Task directions:
Each record beneath this line is to be copied exactly.

Exercise material:
=-=-=-=-=

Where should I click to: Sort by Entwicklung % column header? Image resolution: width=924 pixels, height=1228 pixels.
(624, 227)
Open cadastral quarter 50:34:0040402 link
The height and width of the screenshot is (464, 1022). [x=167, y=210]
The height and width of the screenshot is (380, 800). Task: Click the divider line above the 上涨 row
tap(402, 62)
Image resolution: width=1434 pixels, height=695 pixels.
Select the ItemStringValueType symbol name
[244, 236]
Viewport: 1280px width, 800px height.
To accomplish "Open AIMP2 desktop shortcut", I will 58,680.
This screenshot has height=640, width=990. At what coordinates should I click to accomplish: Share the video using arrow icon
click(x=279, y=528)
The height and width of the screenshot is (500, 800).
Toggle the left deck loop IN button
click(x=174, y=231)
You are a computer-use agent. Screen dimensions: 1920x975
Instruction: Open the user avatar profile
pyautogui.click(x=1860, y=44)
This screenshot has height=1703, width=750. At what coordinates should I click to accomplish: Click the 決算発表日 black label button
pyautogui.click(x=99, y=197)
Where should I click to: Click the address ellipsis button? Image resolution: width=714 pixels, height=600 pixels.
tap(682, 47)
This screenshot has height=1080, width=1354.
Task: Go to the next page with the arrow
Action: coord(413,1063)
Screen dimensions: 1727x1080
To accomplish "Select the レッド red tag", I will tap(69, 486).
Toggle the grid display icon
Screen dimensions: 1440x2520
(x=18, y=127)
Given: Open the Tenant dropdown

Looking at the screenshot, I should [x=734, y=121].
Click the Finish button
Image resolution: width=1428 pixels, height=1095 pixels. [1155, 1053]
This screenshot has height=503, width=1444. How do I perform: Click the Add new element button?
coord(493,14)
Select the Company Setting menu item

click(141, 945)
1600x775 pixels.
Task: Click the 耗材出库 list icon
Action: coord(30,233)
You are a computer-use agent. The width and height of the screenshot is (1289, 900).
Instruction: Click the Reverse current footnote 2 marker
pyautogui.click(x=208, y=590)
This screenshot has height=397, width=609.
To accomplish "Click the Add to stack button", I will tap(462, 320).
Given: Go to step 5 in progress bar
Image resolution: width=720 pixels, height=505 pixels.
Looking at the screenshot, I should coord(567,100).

=-=-=-=-=

Answer for this exercise:
Where should I click to: Sort by Entwicklung % column header? Image resolution: width=924 pixels, height=1228 pixels.
(624, 227)
Open cadastral quarter 50:34:0040402 link
The height and width of the screenshot is (464, 1022). [x=167, y=210]
The height and width of the screenshot is (380, 800). Task: Click the divider line above the 上涨 row
tap(402, 62)
Image resolution: width=1434 pixels, height=695 pixels.
Select the ItemStringValueType symbol name
[244, 236]
Viewport: 1280px width, 800px height.
To accomplish "Open AIMP2 desktop shortcut", I will 58,680.
This screenshot has height=640, width=990. At what coordinates should I click to accomplish: Share the video using arrow icon
click(x=279, y=528)
The height and width of the screenshot is (500, 800).
Toggle the left deck loop IN button
click(x=174, y=231)
You are a computer-use agent. Screen dimensions: 1920x975
Instruction: Open the user avatar profile
pyautogui.click(x=1860, y=44)
This screenshot has height=1703, width=750. At what coordinates should I click to accomplish: Click the 決算発表日 black label button
pyautogui.click(x=99, y=197)
Where should I click to: Click the address ellipsis button? Image resolution: width=714 pixels, height=600 pixels.
tap(682, 47)
This screenshot has height=1080, width=1354.
Task: Go to the next page with the arrow
Action: coord(413,1063)
Screen dimensions: 1727x1080
To accomplish "Select the レッド red tag", I will tap(69, 486).
Toggle the grid display icon
Screen dimensions: 1440x2520
(x=18, y=127)
Given: Open the Tenant dropdown

Looking at the screenshot, I should [x=734, y=121].
Click the Finish button
Image resolution: width=1428 pixels, height=1095 pixels. [1155, 1053]
This screenshot has height=503, width=1444. How do I perform: Click the Add new element button?
coord(493,14)
Select the Company Setting menu item

click(141, 945)
1600x775 pixels.
Task: Click the 耗材出库 list icon
Action: coord(30,233)
You are a computer-use agent. The width and height of the screenshot is (1289, 900).
Instruction: Click the Reverse current footnote 2 marker
pyautogui.click(x=208, y=590)
This screenshot has height=397, width=609.
To accomplish "Click the Add to stack button", I will tap(462, 320).
Given: Go to step 5 in progress bar
Image resolution: width=720 pixels, height=505 pixels.
Looking at the screenshot, I should coord(567,100).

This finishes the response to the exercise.